Though regulations on disclosing performance-based pay may soon be enforced, many companies have no plans to give the SEC what it wants, a new survey suggests.

“Companies are extremely worried about this issue. Some are in agony about what to do,” said Kay. “They obviously don’t want to be in violation, but they’re worried about competitive harm and whether they can in fact explain the business case for that in their proxy.”

Meanwhile, despite the SEC’s stated intention to enforce its compensation-disclosure rules more vigorously this year, the commission is under fire for not doing enough. In a year-end letter to John White, director of the SEC’s Division of Corporation Finance, two top officials of the CFA Institute’s Centre for Financial Market Integrity said they were “highly disappointed in the inconsistent and overly complex implementation of the rules exhibited by many companies.”

The CFA Institute, whose 92,500 members are financial analysts and other finance professionals, said companies were using “endless and complex legal boiler-plate” and avoiding full disclosure “by inappropriate claims that compensation metrics are proprietary.”

The new rules, the letter stressed, require companies to use plain language to show investors “the full picture of an issuer’s executive compensation process.” Saying this mandate is being ignored by many companies, the CFA offered 10 proposals for improving the situation.

Even beyond the disclosure debate, executive pay is clearly a topic that is heating up. On Thursday, a diverse network of institutional investors announced the filing of shareholder resolutions at more than 90 U.S. corporations as part of the 2008 proxy season, aiming to give shareholders an advisory vote on executive compensation packages.
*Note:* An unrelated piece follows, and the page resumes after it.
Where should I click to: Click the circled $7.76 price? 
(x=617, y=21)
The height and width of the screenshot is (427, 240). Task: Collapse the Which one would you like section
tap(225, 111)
The investor network, launched last year, comprises public pension funds, labor funds, asset managers, individual investors, foundations, and religious investors. It is organized by the American Federation of State, County and Municipal Employees (AFSCME) and Walden Asset Management.

“Shareholders want CEOs to be paid for their long-term performance,” said AFSCME president Gerald McEntee. “We are in the middle of a subprime-mortgage crisis where some failing CEOs are walking away with hundreds of millions of dollars. That makes no sense, and we think giving shareholders a vote on CEO pay will help to stop it.”

In other results from the Watson Wyatt survey, most companies (68 percent) do not plan to change their approach to goal setting. However, the 21 percent who said they expect to modify their compensation programs in response to the SEC rules represented a big jump from the 5 percent who said so in a similar 2006 poll.

The poll also found that most companies — 77 percent — believe the disclosure rules will not have much effect on corporate performance.